Facebook がアナウンスしてテスト中の「ビジネス・オン・メッセンジャー」やデベロッパー向け非公開 API により、市場でアクティブなチャンネルとしてメッセンジャーの利用を開始するための土台は年末までに整備されるでしょう。WhatsApp も同様な計画を発表していますが、詳細はまだ明らかではありません。ただ、どちらのサービスも中国の WeChat からの影響を強く受けることは確実でしょう。これらのプラットフォームだけで、合計の月間ユーザー数は約18億人に達します。

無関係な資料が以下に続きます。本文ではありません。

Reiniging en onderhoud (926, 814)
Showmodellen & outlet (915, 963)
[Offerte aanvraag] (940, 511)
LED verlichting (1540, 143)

第2のトレンド — AI — は、見極めるのが非常に困難です。私たちは、インテリジェントなニュース配信 AI がニュースを解説している姿を近い将来に見ることは無いでしょう。しかし、ジャーナリストの仕事を支援するプログラムやボットは登場するでしょう。それは、ジャーナリストが過去に回答した質問に対して自動的に回答するボットかもしれません?または、私たちの位置情報や好みに応じてアルゴリズムが関連があるとみなしたニュースを自動的に配信してくれるかもしれません?

単にリンクを人々に送りつける目的でなければ、とてもパーソナルなアプローチは、一部の報道機関にとっては非常に大きなチャンスになり得るでしょう。他のすべてのメディアやソーシャル・ネットワークと同様な注目と対応がメッセンジャーにも必要になり、私たちはスタートアップや様々な場所で、より多くの試みを見ることになるでしょう。それはジャーナリズムの未来とは言えないかもしれませんが、1つの可能性になるかもしれません。